Amid all this activity, FDA Commissioner Stephen Hahn, M.D., has urged an impatient public—and White House—to be patient while the review process played out, first with Thursday's advisory panel meeting, and then agency deliberation after that.
Then, on Friday, Hahn told officials at the agency's Center for Biologics Evaluation and Research to issue an authorization by the end of the day, a person familiar with his instructions told The New York Times. The move came after White House Chief of Staff Mark Meadows told Hahn to look for another job if the vaccine was not authorized Friday, The New York Times and the Washington Post reported.
A White House spokesperson declined to comment on the threat, but Hahn told the Post it was an "untrue representation of the phone call with the Chief of Staff," who "encouraged" the FDA to "continue working expeditiously" on Pfizer and BioNTech's emergency use authorization request. It is unclear if moving the authorization from Saturday to Friday would speed up the delivery of vaccine doses.
Bourla told Sky News in November that Pfizer and BioNTech would begin shipping doses to countries as soon as their regulators OK’d the vaccine. At the time, the partners had produced 20 million doses of the vaccine, with another 50 million slated before the end of the year and 1.3 billion to follow in 2021.
Though Bourla acknowledged at the time the strategy could tee up a “race to regulate”—with authorities trying to quickly review data and secure early doses for their countries—the “ethical thing to do is to start sending vaccines to citizens of this jurisdiction because every day means lives," Bourla said at the time.
The U.K. became the first country to OK the vaccine last Thursday, followed by Bahrain, Canada, Saudi Arabia and now, the U.S.
The emergency FDA nod comes after the agency’s Vaccines and Related Biologics Products Advisory Committee on Thursday voted 17-4, with one panel member abstaining, that the benefits of the vaccine outweighed its risks for use in people 16 and older.
The favorable vote was widely expected given the vaccine's 95% efficacy rate and the heaps of praise from FDA staffers in briefing documents published Tuesday. But some panel members wished to exclude people aged 16 or 17 from the emergency use authorization because of the relatively small number of trial participants from that age group.
At least one analyst speculated that concern about the 16- and 17-year-olds was the reason behind some "no" votes.
"While 'No' votes were left unexplained, some may have had to do with the '16 years of age and older' wording of the question, as several panelists believed that 16 and 17 year olds should be excluded,” RBC Capital Markets analyst Randall Stanicky wrote in a note to clients Thursday evening.
It was certainly the case for one panelist.
“My ‘no’ vote was because of the inclusion of 16-17 year-olds.

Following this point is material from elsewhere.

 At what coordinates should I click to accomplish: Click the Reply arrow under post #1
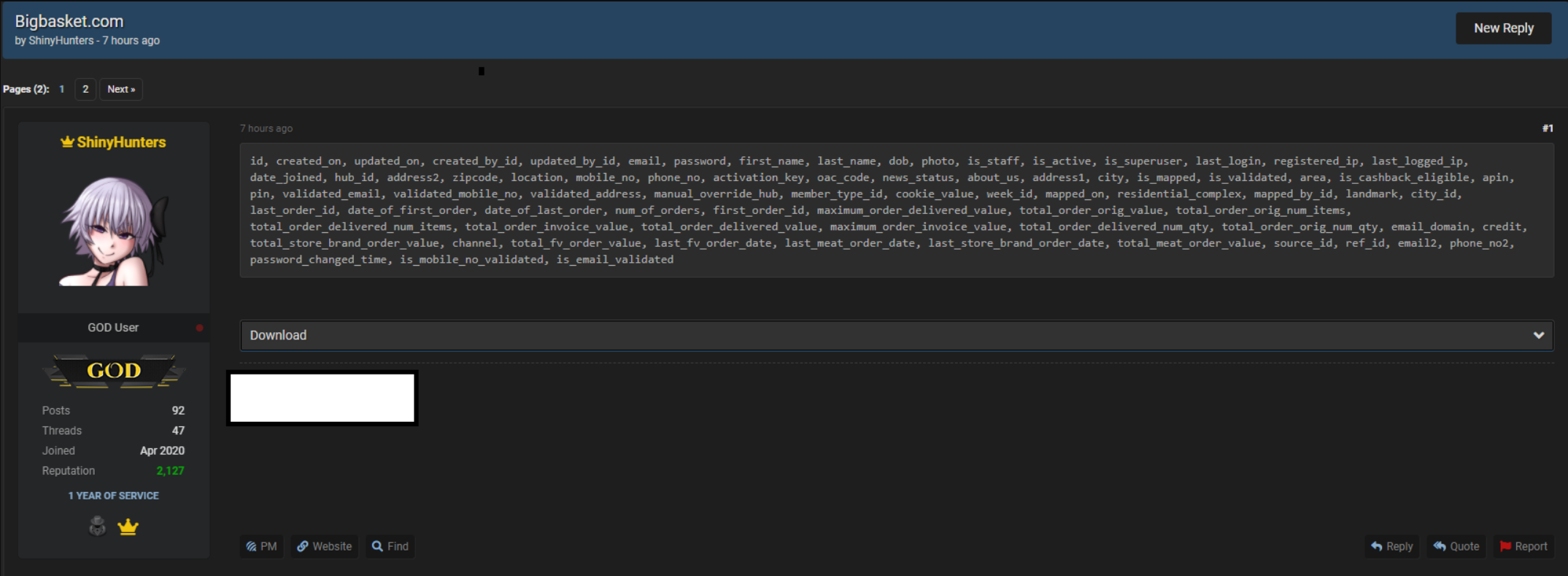(1391, 546)
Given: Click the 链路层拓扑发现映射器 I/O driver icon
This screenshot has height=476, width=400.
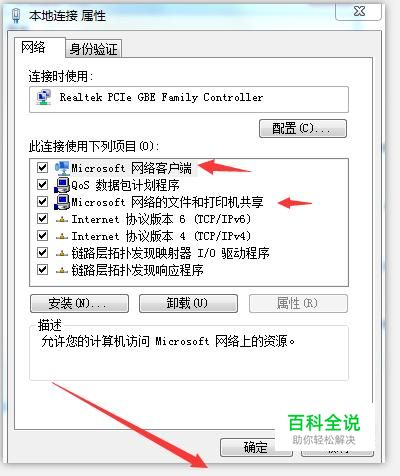Looking at the screenshot, I should click(62, 254).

Unfortunately I and other members who had also voted 'no' did not have an opportunity to explain our positions before the meeting was adjourned,” David Kim, M.D., director of the Division of Vaccines in the Office of Infectious Disease and HIV/AIDS Policy in the Department of Health and Human Services, told CNBC's Meg Tirrell.

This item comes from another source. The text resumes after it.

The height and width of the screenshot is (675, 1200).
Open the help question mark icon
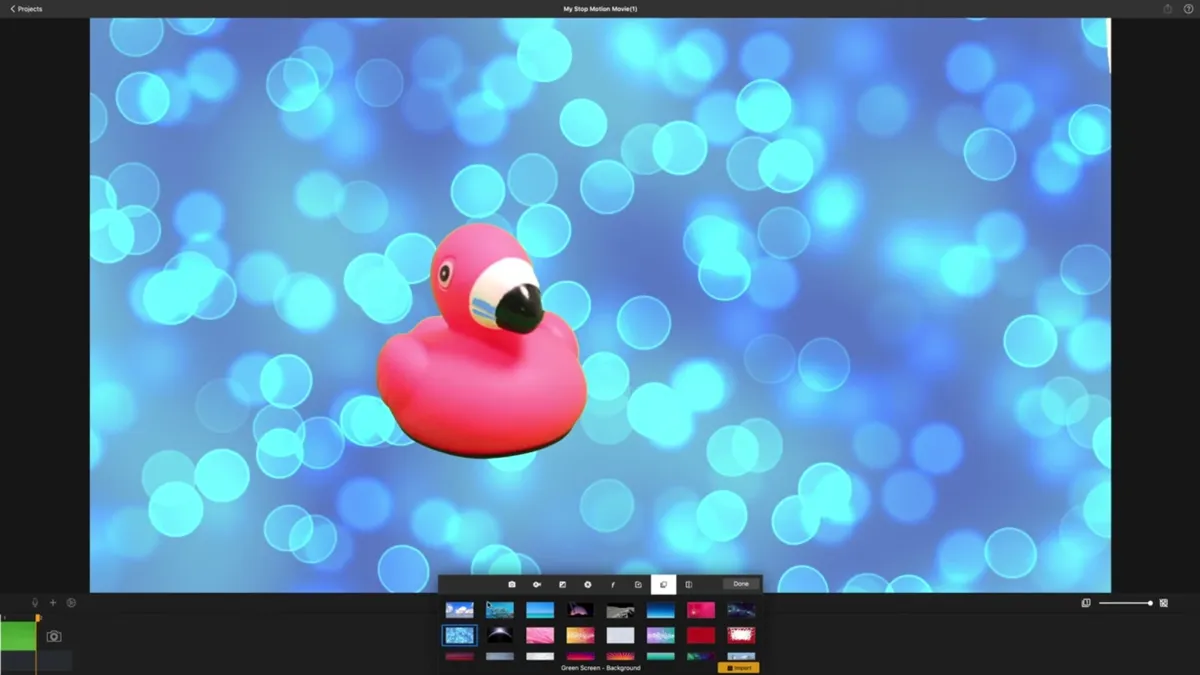click(1187, 8)
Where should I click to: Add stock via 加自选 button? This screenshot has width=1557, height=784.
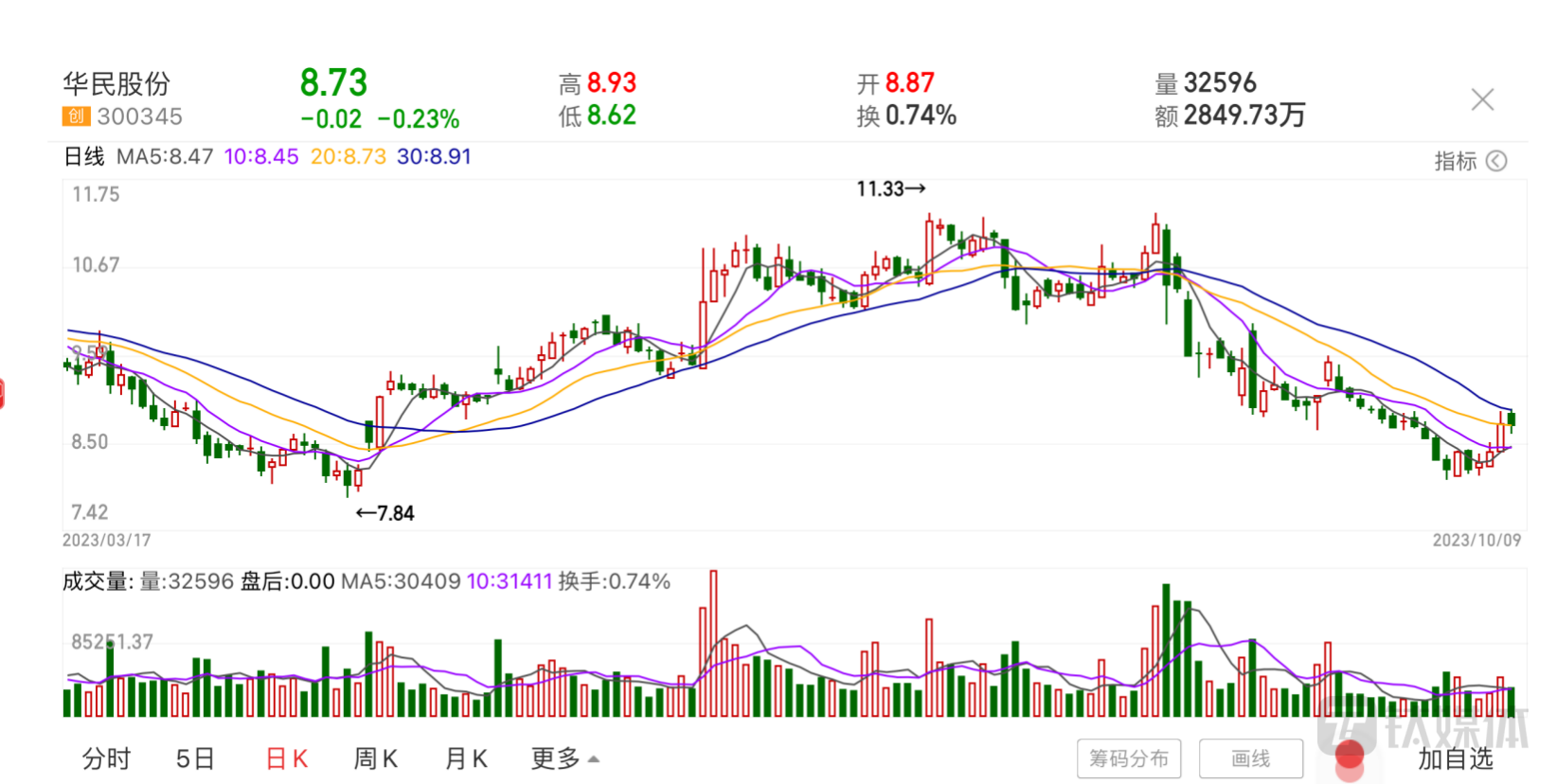point(1455,758)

The panelists weren’t given a chance to explain their vote. One of the four who voted no, David Kim, tells us:— Meg Tirrell (@megtirrell) December 10, 2020
“My “no” vote was because of the inclusion of 16-17 year-olds. Unfortunately, I and other members who had also voted “no” did not have an opportunity to explain...” (1) https://t.co/bQZsVIuYE5
Had the vote been about people 18 years and older, Kim “would have voted ‘yes’ most enthusiastically,” he said.